More with Gruut: Use the Microsoft Bot Framework to analyze emotion with the Azure Face API

Last summer—it was 2020, I think it was summer—I published a post that showed off how to use Azure text sentiment analysis with the Microsoft Bot Framework. I used it to build on Shahed Chowdhuri’s GruutChatbot project. The gist was that Gruut would respond with I am Gruut differently based on the conveyed emotion of the text that a user enters. (As before, the project doesn’t have a legal team so we’re using the Gruut naming to avoid any issues from the Smisney Smorporation.)

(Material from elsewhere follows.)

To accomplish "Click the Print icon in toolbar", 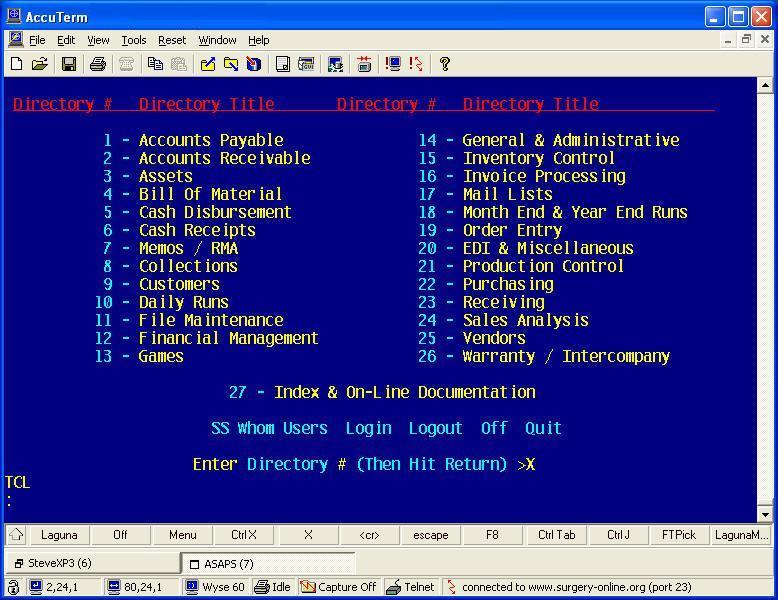I will (97, 64).
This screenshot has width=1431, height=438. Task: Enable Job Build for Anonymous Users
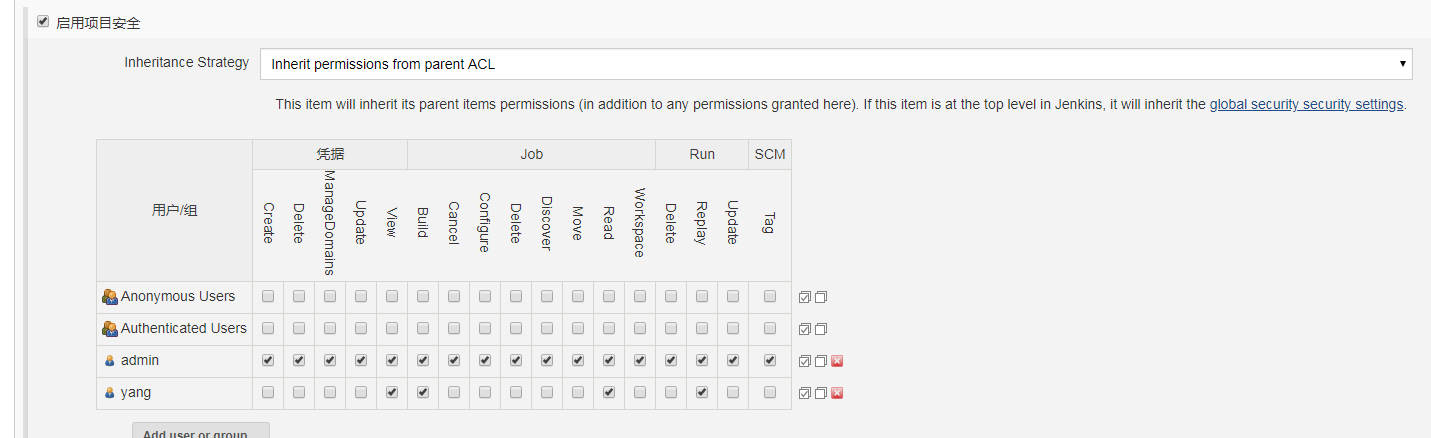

Here’s a thought: since the Bot Framework allows users to send attachments, what if we send him a picture? How would Gruut react to sending images of a happy-seeming person, or an upset-seeming person? We can do this with the Azure Face API, which allows us to detect perceived emotions from faces in images. That’s what we’ll do in this post.

Note: While we’re using this service innocently, face detection is a serious topic. Make sure you understand what you are doing, and how the data is used. A good first step is to check out the Azure Cognitive Services privacy policy. For this post, we’ll be using stock images.

Before you start

In this post, we won’t walk through installing the Bot Framework SDK and Emulator, creating the bot project, and so on—that was covered in the first post on the topic. Check out that post if you need to get acclimated.

We’ll need to create a Face resource in Azure (yes, that’s what it’s called). Once you create that, grab the Endpoint (from the resource in the Azure Portal) and also a key from the Keys and Endpoint section. You can then throw those into Azure Key Vault with the other values (check out the previous post for those instructions).

Process the attachment

First, we need to process the attachment. This involves getting the location from the chat context, and downloading the image to a temporary path. Then, we’ll be ready to pass it to the Cognitive Services API. In our renamed GruutBot class, we now need to conditionally work with attachments.

Here’s how it looks. We’ll dig deeper after reviewing the code.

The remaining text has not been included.